Entretien avec Georges Flipo

Publié le par Martine


1)   Bonjour Georges Flipo, pouvez-vous vous présenter? Qui êtes-vous?
Je suis, dans le monde des auteurs, ce qu’on peut appeler une vocation tardive. Je me suis mis à l’écriture quand j’ai atteint la cinquantaine.

Est-ce un handicap  ou un avantage?

Les deux.

- Un handicap, car un auteur qui vient chez les éditeurs avec son premier manuscrit sous le bras et ses premiers cheveux gris sur le crâne peut inquiéter.
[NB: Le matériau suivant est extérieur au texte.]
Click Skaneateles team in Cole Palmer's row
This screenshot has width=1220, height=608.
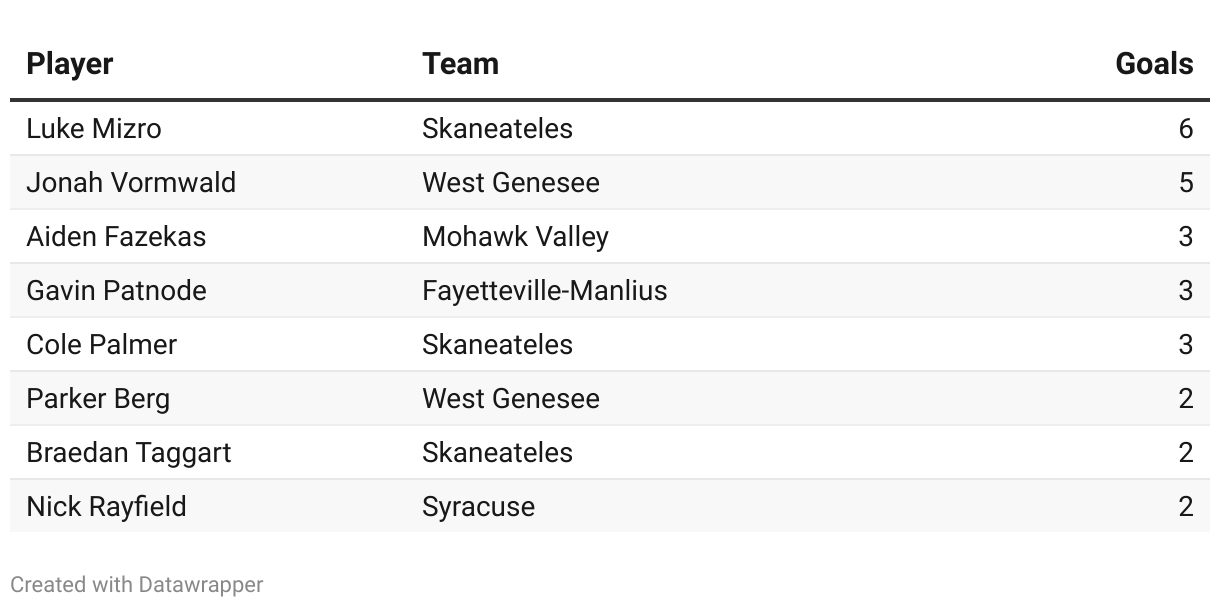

Un directeur de collection me l’a très bien expliqué : « Déjà, chez les auteurs, il y a le syndrome du second roman : beaucoup d’auteurs qui démarrent bien sont incapables d’aller plus loin que leur premier roman. Chez les plus de cinquante, c’est encore pire : beaucoup ont une très grande histoire à raconter, ils la mûrissent toute une vie. Quand ils l’ont écrite, ils ont fini leur carrière, ils ont tout dit ». Il est donc impératif de savoir très vite montrer une capacité de renouvellement.

- Un handicap aussi, car, quand on commence, on ne se sent pas de la famille, on se sent presque imposteur, notamment quand on rencontre des auteurs qui, dans leur majorité, avaient déjà écrit et parfois publié plusieurs romans avant d’arriver à la trentaine. On a l’impression d’avoir resquillé pour entrer.
Et les avantages ?

Le plus important, c’est justement ce besoin de se renouveler dont je parlais, il est très stimulant : on se met sous pression, on se dépêche de se construire une bibliographie. Depuis la publication de la Diablada, j’ai écrit six livres en moins de cinq ans, et j’en ai déjà publié cinq. Et cela tout en travaillant « vraiment » par ailleurs.
C’est quoi, ce « vrai travail » ?

Il est double : un travail de consultant en stratégies de communication, dont je décroche de plus en plus. Et un travail de nouvelliste pour la radio qui s’est ralenti depuis quelques mois. Ce que je remarque, c’est que le ralentissement du « vrai travail » n’a pas facilité la ponte de mes recueils ou de mes romans. Le délai d’écriture est resté le même.
Il n’y a pas d’autres avantages ?

Si, un second avantage, quand on commence tard, c’est qu’on acquiert une certaine sérénité vis-à-vis de l’écriture. J’ai vécu longtemps très heureux sans écrire. J’apprécie les bonheurs que m’apporte maintenant ma vie de nouvelliste, de romancier : j’ai de la chance, ça marche plutôt bien. Mais si demain la chance tourne, je peux arrêter d’écrire sans que ce soit l’accident de ma vie : je sais que d’autres bonheurs sont possibles.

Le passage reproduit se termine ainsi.